Water Maven, MAVEN’S NOTEBOOK
With the critically endangered Delta smelt on the brink of extinction, Defenders of Wildlife, the Natural Resources Defense Council (NRDC) and The Bay Institute today called upon the State Water Resources Control Board (SWRCB) to issue emergency regulations and release the fresh water the smelt need to survive. Water is currently being diverted away from key waterways that feed the San Francisco Bay Estuary, depriving the fish of essential freshwater flows and limiting its chances of survival.
Following are statements from Defenders, NRDC, and The Bay Institute:
Kim Delfino, California program director for Defenders of Wildlife: “Decades of state and federal agencies’ mismanagement of the San Francisco Bay Estuary, compounded by several years of drought, is causing catastrophic harm to wildlife in the estuary. The Delta smelt is circling the drain because this iconic estuary has been starved of water. We are calling on the State Water Resources Control Board to comply with its legal obligations and save this fish before it is gone forever.”

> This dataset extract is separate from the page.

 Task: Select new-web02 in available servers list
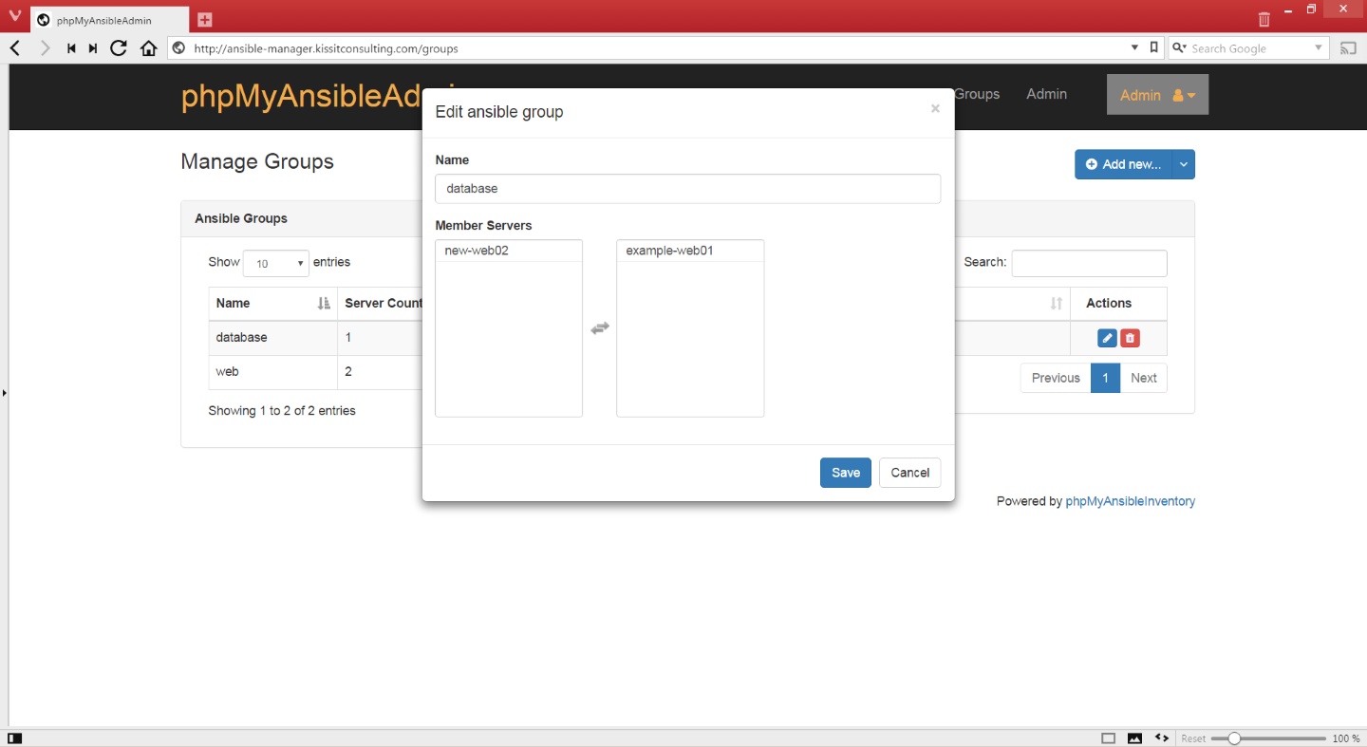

Kate Poole, Water and Wildlife Project director for the Natural Resources Defense Council: “The Delta smelt is the canary in the coal mine for the San Francisco Bay-Delta estuary, and its condition indicates that the estuary is suffocating. Water agencies failed to heed the urgent call of biologists to keep more fresh water flowing through the Delta this summer to revive the ailing habitat. Now it’s time for the State Water Board to step in and stave off extinction of the first in a long line of imperiled Delta species, including native salmon, steelhead and sturgeon.”

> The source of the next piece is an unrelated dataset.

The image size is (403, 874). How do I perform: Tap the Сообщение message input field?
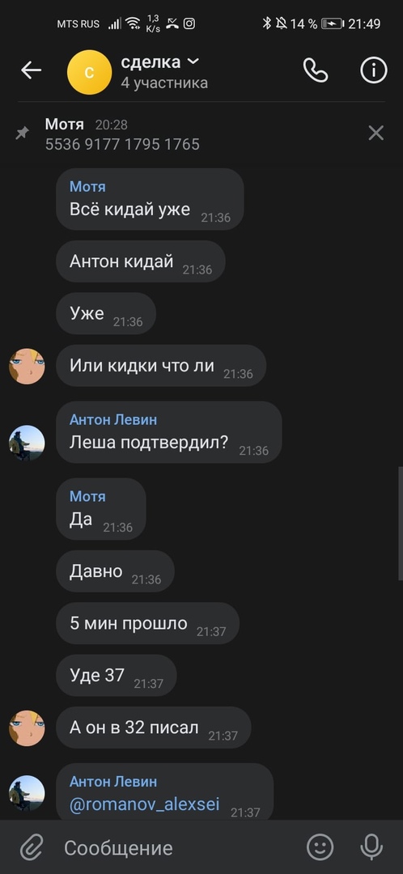pos(178,848)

Gary Bobker, Rivers and Delta program director at The Bay Institute: “It’s shocking enough to realize that what was once the most common resident fish of the San Francisco Bay Estuary is now the rarest, because of decades of mismanagement that the drought has only made worse. It’s unthinkable to contemplate that the Delta smelt may go extinct this year because state and federal officials continue to fail to act on the science that shows that providing a small portion of the flow that once sustained this species – and many others now in decline – could help prevent that from happening. This unique species’ fate is in the hands of the State Water Board now.”